Когда ему задавали вопросы о Вьетнаме или еще на какие–нибудь животрепещущие темы, Старр был достаточно хорошо проинформирован о мировых событиях, чтобы изрекать суждения вроде того, что убивать людей — это неправильно. Он не присоединился — в отличие от Мика Джаггера — к тем, кто вышел к посольству США на демонстрацию против войны во Вьетнаме, и даже не разразился каким–нибудь хитом на злобу дня вроде ленноновского «нерешительного» гимна «Revolution»,
зато он проявлял прямо–таки бурную активность — естественно, в несколько отстраненной, обтекаемой манере, как это делают все поп–звезды, — изливая свой пацифизм бурным потоком слов: «В данной ситуации мы, конечно, можем выразить наши чувства, но это мало что изменит. Я не доверяю политикам. Вы же прекрасно знаете, они все лгуны. И когда идет голосовать более младшее поколение, всегда интересно посмотреть, за кого оно отдаст свои голоса, а за кого нет. Все молодые люди хотят мира, и они его получат — для этого нужно немного подождать, все равно они переживут всех этих политиков».Воспитание отпрысков Старра проходило без эксцессов и каких–либо серьезных травм, которые могла бы повлечь за собой слава отца семейства: «Я бы не хотел, чтобы люди проявляли к ним интерес только потому, что они мои дети».
Как бы то ни было, Зак и Джейсон были прекрасно осведомлены о богатстве и славе своего снисходительного папаши. Битлоподобное существо, намалеванное четырехлетним Заком, украсило обложку мягкого диска, выпущенного на Рождество 1969 года для фан–клуба.— Как и любому ребенку, — улыбался Старр, — Заку хочется иметь свои собственные игрушки, да и мои тоже.
Поскольку его отец никогда не любил уроки игры на барабанах, Зак удостоился лишь одного занятия («А потом он мне сказал: «Слушай записи и играй вместе с ними»).
Заку был предоставлен свободный выбор, поэтому он предпочитал играть под «The Who», чем под «The Beatles». Как впоследствии и к его брату, к Заку пригласили учителя по фортепиано. Он также начал учиться игре на рекордере (вид деревянной флейты, распространенный в эпоху барокко, в XVII — начале XVIII века) в начальной школе местной англиканской церкви. Когда семья переехала в Лондон, дети поступили в более престижные учебные заведения, но в Элстеде Старр не хотел устраивать их в частную школу–интернат:«Я не сделаю этого до тех пор, пока они сами не изъявят свое желание в нем учиться. И потом, если у них будет оставаться всего час свободного времени, я бы хотел, чтобы они проводили его со мной».

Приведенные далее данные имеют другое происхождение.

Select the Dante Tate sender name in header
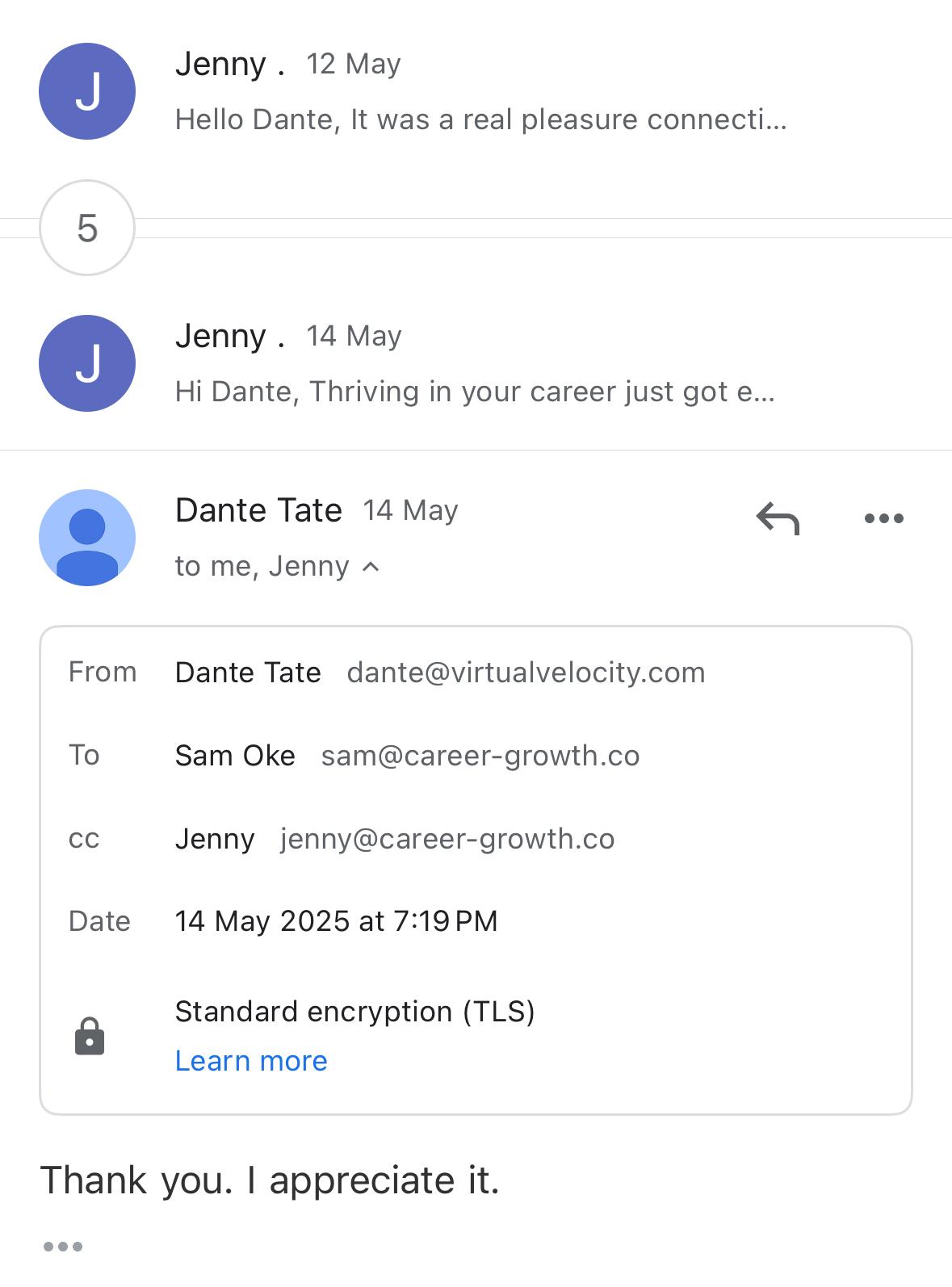Screen dimensions: 952x1287 click(258, 510)
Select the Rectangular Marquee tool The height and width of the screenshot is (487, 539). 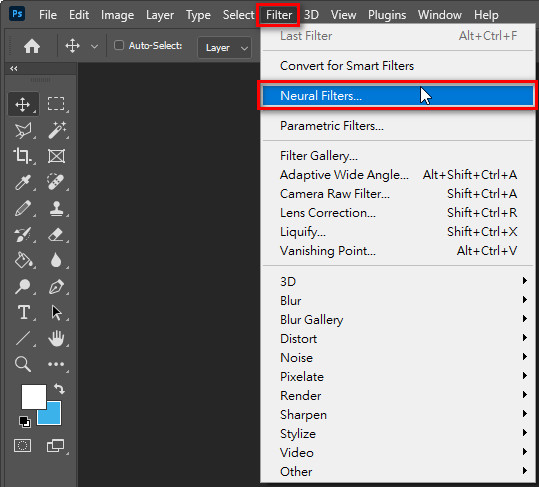56,104
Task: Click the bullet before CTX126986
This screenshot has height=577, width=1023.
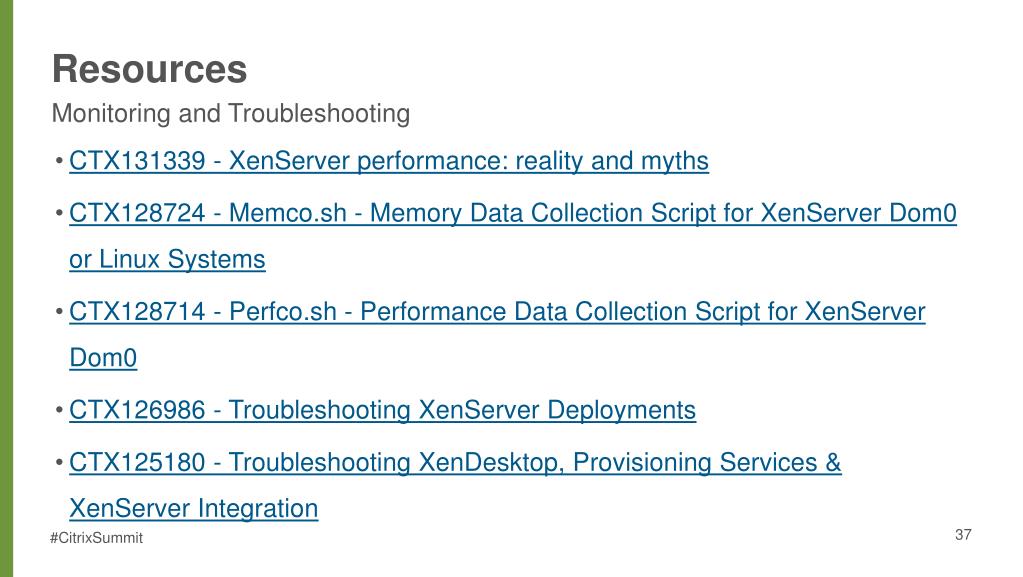Action: coord(59,409)
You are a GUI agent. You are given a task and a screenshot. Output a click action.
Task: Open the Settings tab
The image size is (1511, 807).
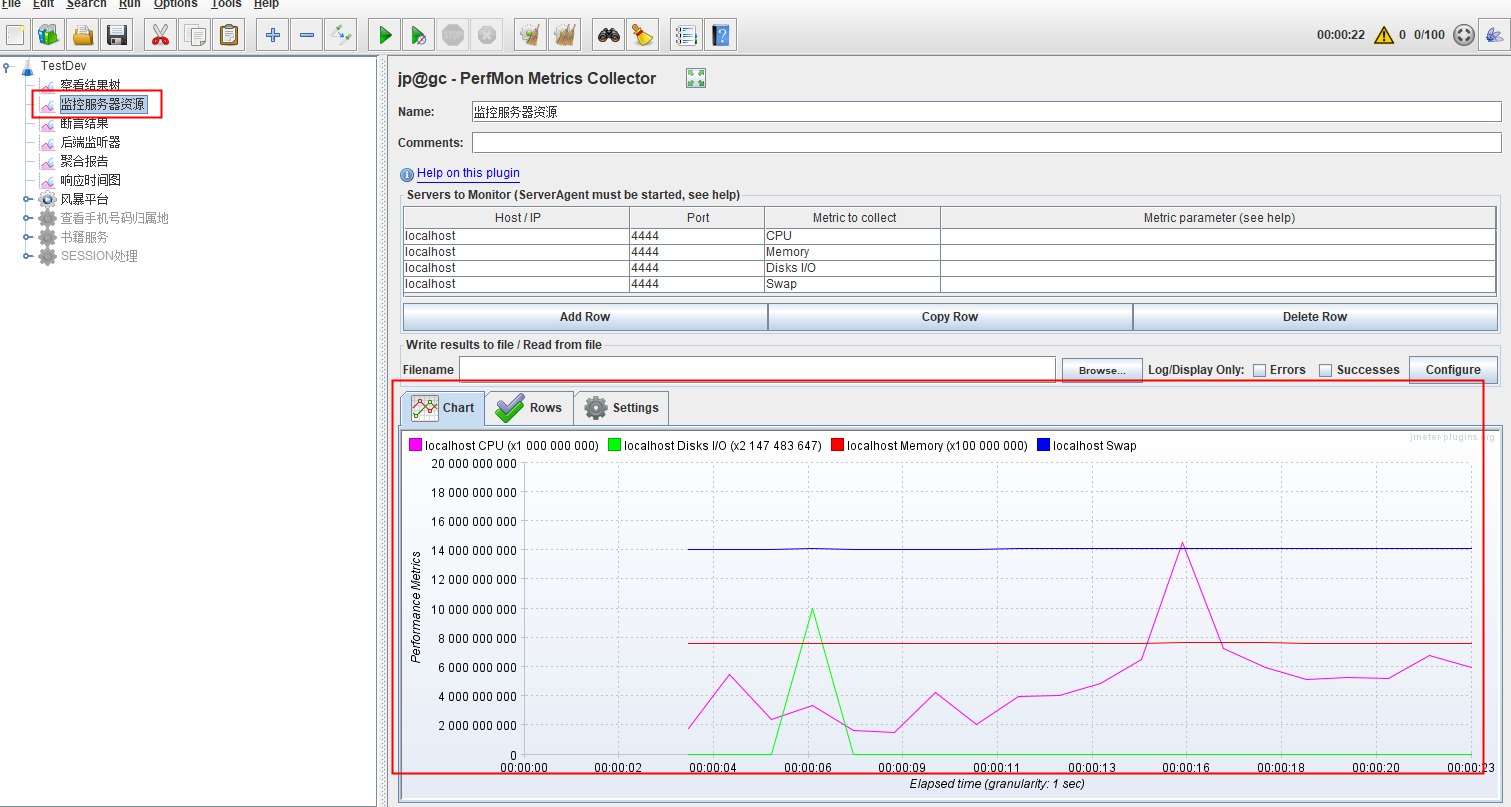click(621, 408)
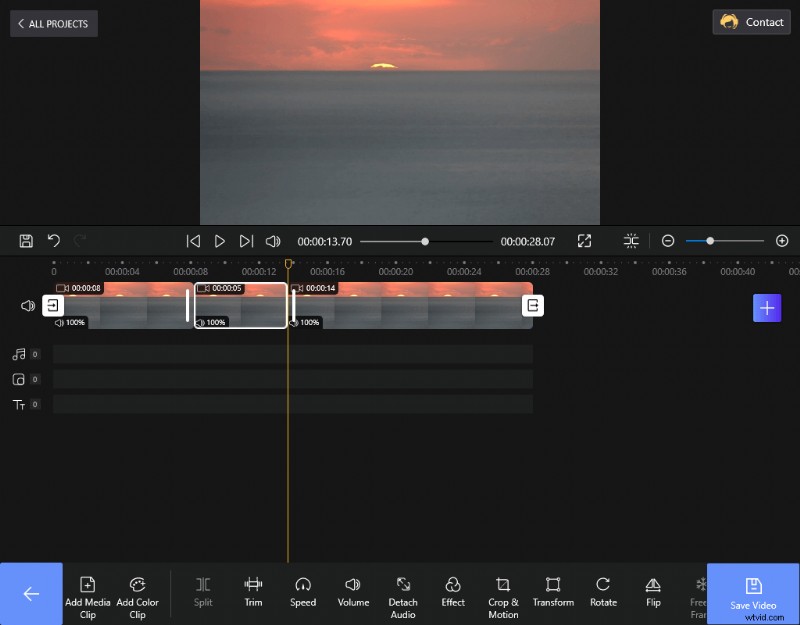The height and width of the screenshot is (625, 800).
Task: Click the yellow playhead marker on the timeline
Action: [288, 263]
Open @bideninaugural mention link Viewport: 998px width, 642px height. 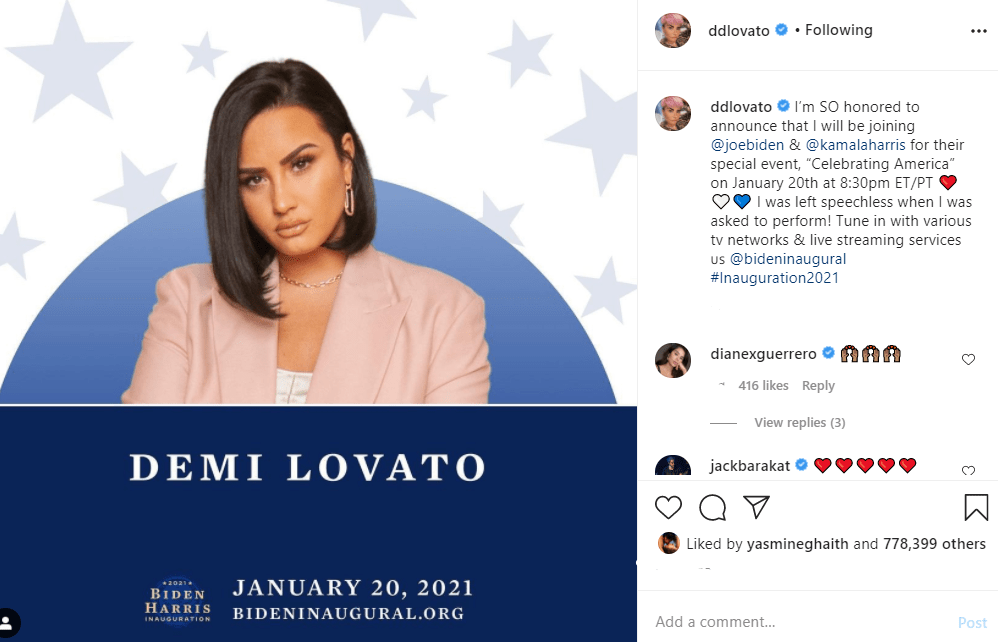(x=788, y=259)
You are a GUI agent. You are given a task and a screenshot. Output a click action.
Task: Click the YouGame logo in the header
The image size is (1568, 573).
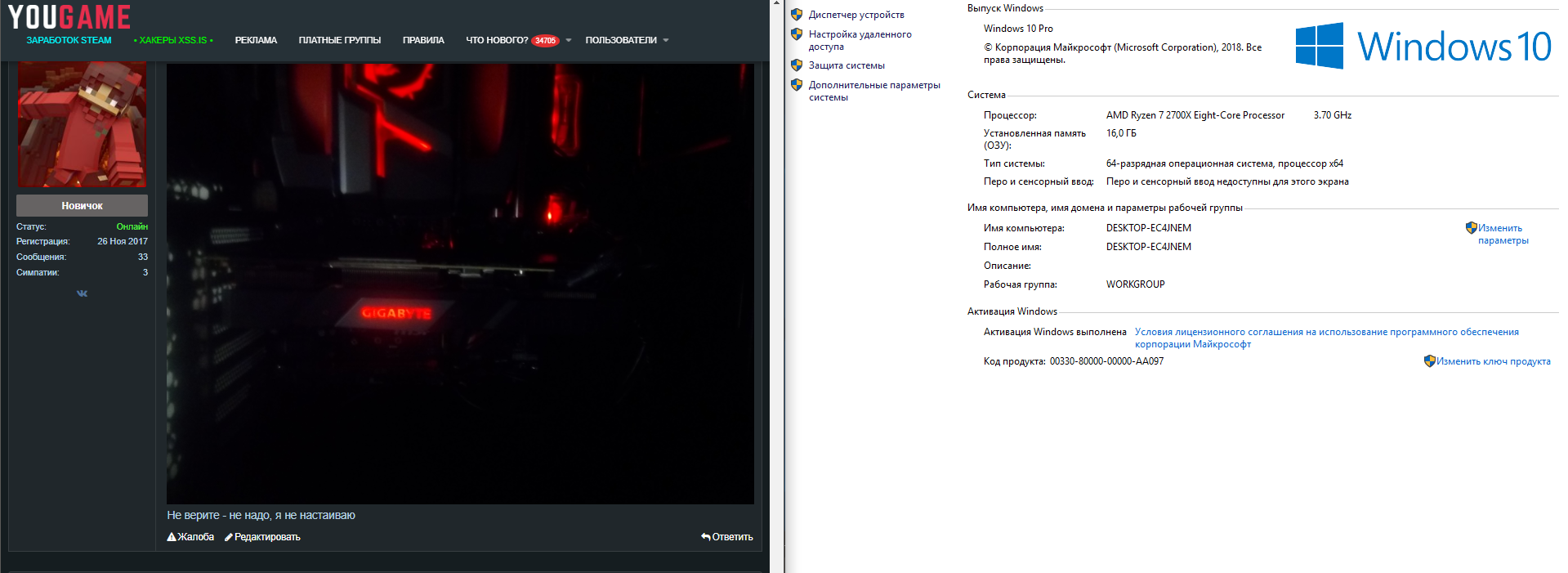(x=69, y=17)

После съемок в эпизодической роли в «Candy»
его пригласили на одну из главных ролей в фильме «The Magic Christian» вместе с Питером Селлерсом, и Старр рискнул привезти на съемочную площадку свою семью.«Здесь есть свой скрытый подвох, — рассуждал он. — Детям быстро становится скучно, и они начинают играть со всем, что попадется им под руку. К тому же очень неудобно, если во время съемки очередного дубля один из них вдруг крикнет: «Папа!»
На съемках долгожданной третьей картины «The Beatles» «Let It Be»
(«Пусть будет так») детишек Ринго не было заметно. Для одноименной пластинки группа записала пародию на «Lady Madonna», напичканную таким количеством лишних деталей, что она звучала почти в натуральном виде: сырость звука ранних «The Beatles» эпохи Cavern сочеталась здесь с передовыми технологиями. Пообещав однажды больше никогда не снимать фильмов о самих себе, битлы засели в студии перед камерами и… сделали это еще более откровенно — на этот раз без надуманного веселья, которым буквально дышал «A Hard Day's Night» — «The Beatles» репетировали, записывались, джемовали, а потом устроили импровизированное представление под свинцовым небом Лондона, взобравшись на плоскую крышу Apple в теплых дубленках, чтобы защититься от пронизывающего ветра. Толпы народа, вытягивая головы в сторону громкоговорителей, высыпали на улицу, перекрывая дорожное движение, а полицейские из ближайшего участка пытались усмирить нарушителей общественного порядка, пусть они и были Членами Британской Империи. Наиболее популярной в то время была шутка Ринго, которая, правда, не попала в фильм:«Впервые за несколько лет мы даем «живое» выступление. Разве наша вина, что на него пришло всего пятьсот человек?»